The decision by the government to phase in the reopening of schools is nothing but a sucking up to corporate demands. The department has not given a single scientific argument as to why there is a rush to open schools, apart from the mantra we need to save the academic year. There is nothing sacrosanct about an academic year. The lives of young future leaders of this country is far more precious than an academic year. We can quantify a loss of one academic year. Not a single person can begin to try and quantify a loss of a child. The potentiality of that child is beyond comprehension, and one life lost is one too many. The department has said that it will put measures in place to make sure that there is no spread of the virus when schools open. Chief among these is the maintenance of the social distances principle. In a country where we have overcrowded classes from a number of factors, some being the unavailability of teachers and sometimes just the lack of physical infrastructure to have more classes, it is unfathomable how the government plans to do this. What the department is basically asking us to do is to trust that it will be able to do in less than a month, what it has failed to do in more than 25 years.

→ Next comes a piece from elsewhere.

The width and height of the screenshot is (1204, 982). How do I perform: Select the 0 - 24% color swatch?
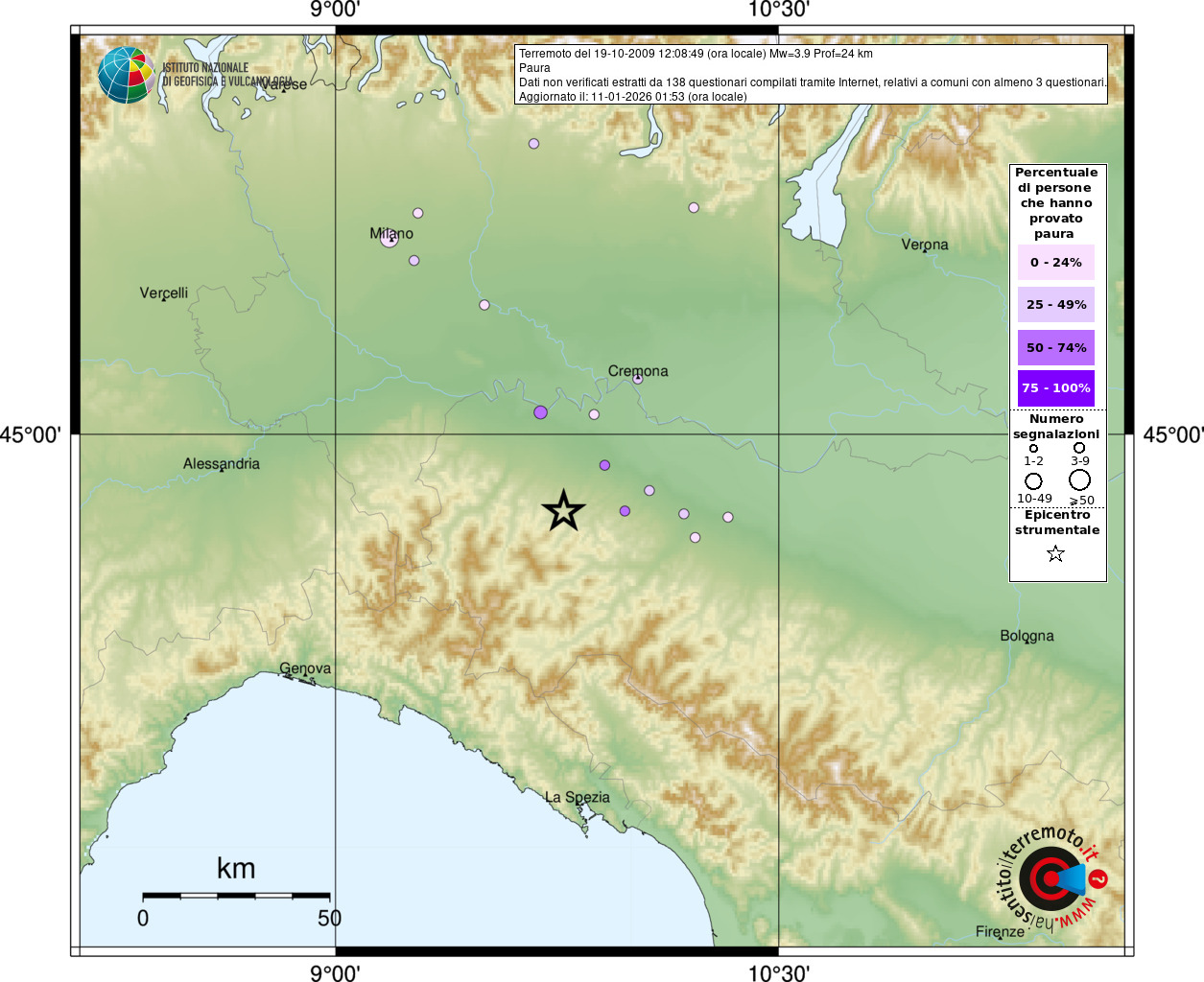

If we allow this to happen, the country will continue to do what it has always done. To simply ignore the marginalised. Out of sight, out of mind. We all know that it is only the private and former model c schools that have the capacity to reopen and try and maintain social distance. And even in these schools, the risk of infection is there. If schools are to open, the children from quintile 1 to 3 schools will fail in mass and risk infecting not only themselves with the virus but their caregivers and family too.
The government needs to heed the call Fidel Castro made. A call which is espoused by the collective of Africanists to #Restructure2020 and halt E-learning; education for all or education for none! I am of the view that the redemption of this government is possible at this time. That Castro’s words for South Africa to be a role model of a just and humane world. It is possible. The demand is a simple one: close down schools for the remainder of the year and engage in a fast tracked programme of school infrastructure improvement across the country. Make sure that all our schools are capable of handling not just this pandemic, but future ones too. Put the lives of both our children and our teachers first. The only way to save lives is to hold off any plans for social integration until we are comfortably in the clear to do so. It cannot be business as usual - not yet, anyway.
Patiwe is an Affricanist, fallist, member of the Pan Africanist Congress of Azania, and PASMA Provincial Organizer in the Western Cape.